= Kelly McBroom =

Canadian National Ski Alpine Team Member (born 1989)

Kelly McBroom (born March 21, 1989) is a former Canadian National Ski Alpine Team Member from 2008 to 2011. A member of the National Team for three years, Kelly started racing at Mount Norquay Ski Resort in the Rocky Mountains.

In the 2008-2009 season, Kelly raced Nor-Am and Europa Cup races. She had a career with a best result of 6th in a Europa Cup DH in Caspoggio, Italy. Kelly was second over all in the SG Nor-Am standings, earning herself a World Cup spot for the 2009-2010 season. She was third overall in the Nor-Am DH standings for the 2008-2009 season. Kelly was also the Canadian Super-Combined Champion for 2008.

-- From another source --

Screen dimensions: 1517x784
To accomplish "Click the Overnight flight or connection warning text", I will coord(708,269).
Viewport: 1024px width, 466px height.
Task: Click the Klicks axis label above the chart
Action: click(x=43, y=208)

In February 2009 Kelly suffered a horrific crash which ended her season early and forced her to take the 2009-2010 season off to rehab her right knee. Kelly started skiing again in December 2009 and will return to competition in the fall of 2010. During a training run in Saalback, Austria on January 3, 2011, Kelly suffered a new injury, fracturing her left Tibia.

Following her World Cup Career, Kelly joined the Montana State Bobcats Ski Team to Compete in NCAA Division I Skiing.